UCB algorithms for multi-armed bandits: Precise regret and adaptive inference

Upper Confidence Bound (UCB) algorithms are a widely-used class of sequential algorithms for the $K$-armed bandit problem. Despite extensive research over the past decades aimed at understanding their asymptotic and (near) minimax optimality properties, a precise understanding of their regret behavior remains elusive. This gap has not only hindered the evaluation of their actual algorithmic efficiency, but also limited further developments in statistical inference in sequential data collection. This paper bridges these two fundamental aspects--precise regret analysis and adaptive statistical inference--through a deterministic characterization of the number of arm pulls for an UCB index algorithm [Lai87, Agr95, ACBF02]. Our resulting precise regret formula not only accurately captures the actual behavior of the UCB algorithm for finite time horizons and individual problem instances, but also provides significant new insights into the regimes in which the existing theory remains informative. In particular, we show that the classical Lai-Robbins regret formula is exact if and only if the sub-optimality gaps exceed the order $\sigma\sqrt{K\log T/T}$. We also show that its maximal regret deviates from the minimax regret by a logarithmic factor, and therefore settling its strict minimax optimality in the negative.

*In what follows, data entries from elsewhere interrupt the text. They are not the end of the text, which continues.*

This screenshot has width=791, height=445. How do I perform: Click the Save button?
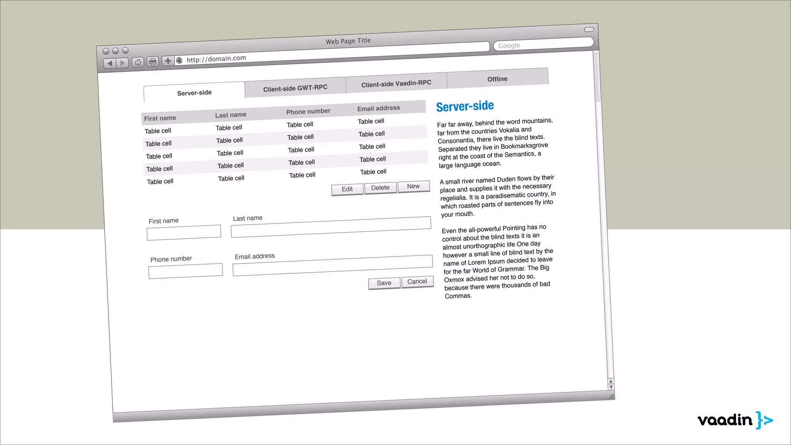coord(384,283)
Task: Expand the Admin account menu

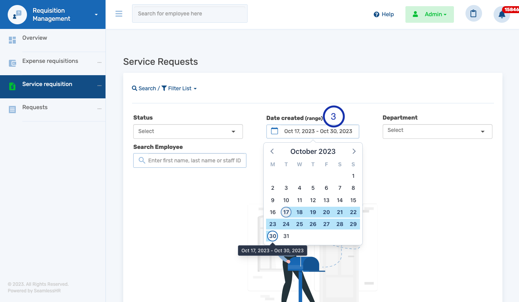Action: (429, 14)
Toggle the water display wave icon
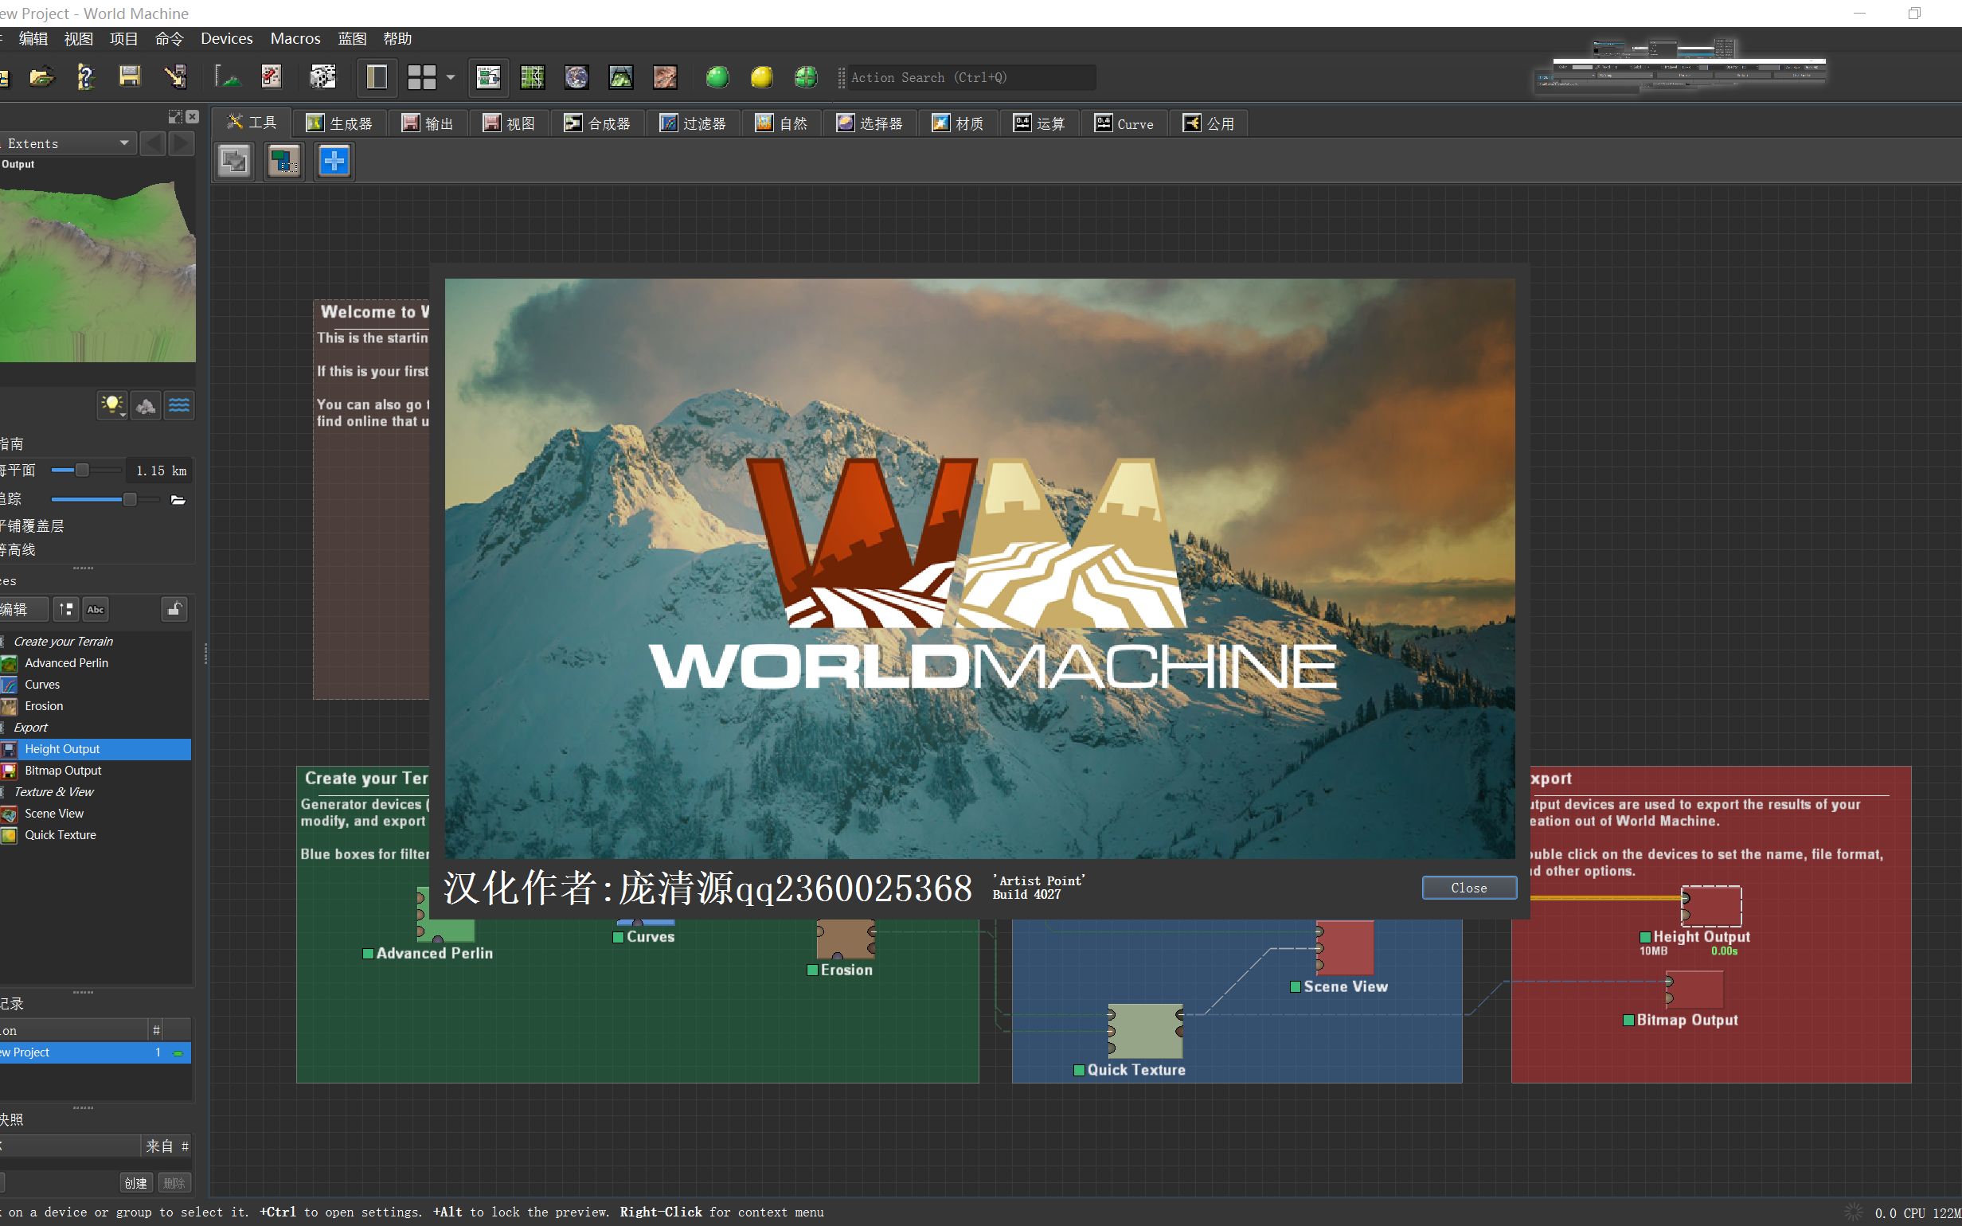Viewport: 1962px width, 1226px height. point(179,405)
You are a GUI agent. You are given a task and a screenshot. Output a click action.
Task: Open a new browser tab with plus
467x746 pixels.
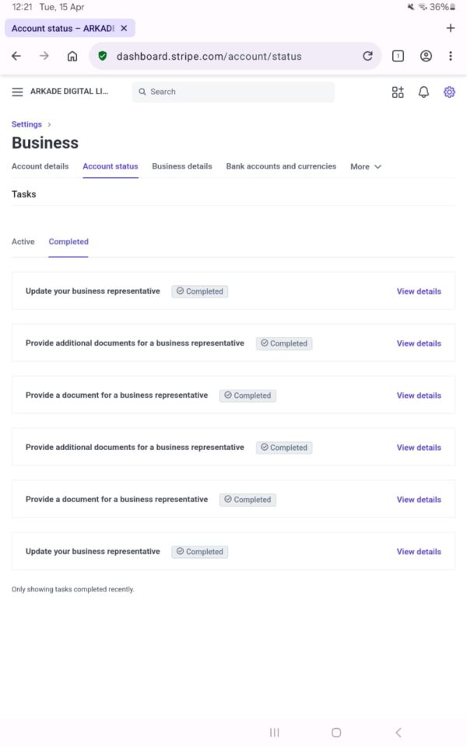pos(450,28)
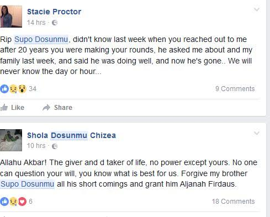Click the blue Like reaction on Shola's post
The width and height of the screenshot is (270, 217).
(x=4, y=202)
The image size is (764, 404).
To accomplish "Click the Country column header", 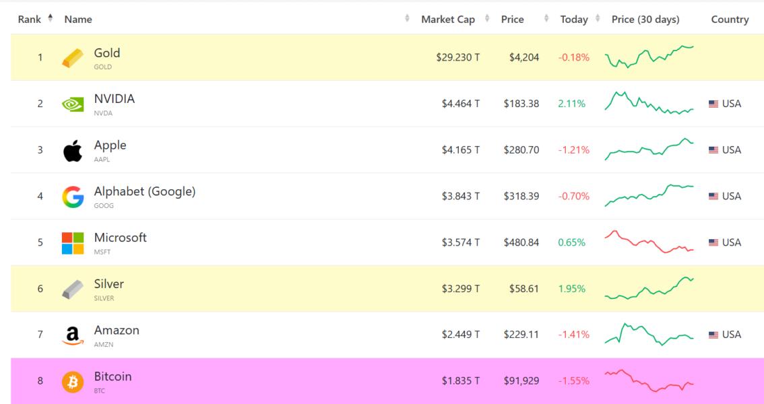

The deterministic characterization of the number of arm pulls for the UCB algorithm also has major implications in adaptive statistical inference. Building on the seminal work of [Lai82], we show that the UCB algorithm satisfies certain stability properties that lead to quantitative central limit theorems in two settings including the empirical means of unknown rewards in the bandit setting. These results have an important practical implication: conventional confidence sets designed for i.i.d. data remain valid even when data are collected sequentially.

翻译：上置信界（UCB）算法是解决$K$臂老虎机问题的一类被广泛使用的序列算法。尽管过去数十年已有大量研究致力于理解其渐近性与（近似）极小极大最优性，但对其遗憾行为的精确理解仍然不足。这一空白不仅阻碍了对其实际算法效率的评估，也限制了序列数据收集中统计推断方法的进一步发展。本文通过对一种UCB指标算法[Lai87, Agr95, ACBF02]的臂选择次数进行确定性刻画，将精确遗憾分析与自适应统计推断这两个基本方面联系起来。我们得到的精确遗憾公式不仅准确捕捉了UCB算法在有限时间范围及具体问题实例中的实际行为，还为现有理论仍具有指导意义的机制提供了重要的新见解。特别地，我们证明经典的Lai-Robbins遗憾公式当且仅当次优间隙超过$\sigma\sqrt{K\log T/T}$量级时才是精确的。我们还证明其最大遗憾与极小极大遗憾相差一个对数因子，从而从否定方向确定了其严格极小极大最优性。UCB算法臂选择次数的确定性刻画对自适应统计推断也具有重要影响。基于[Lai82]的开创性工作，我们证明UCB算法满足特定的稳定性条件，这些条件可在两种设定（包括老虎机设定中未知奖励的经验均值）下导出定量的中心极限定理。这些结果具有重要的实际意义：即使数据是顺序收集的，为独立同分布数据设计的传统置信集仍然保持有效。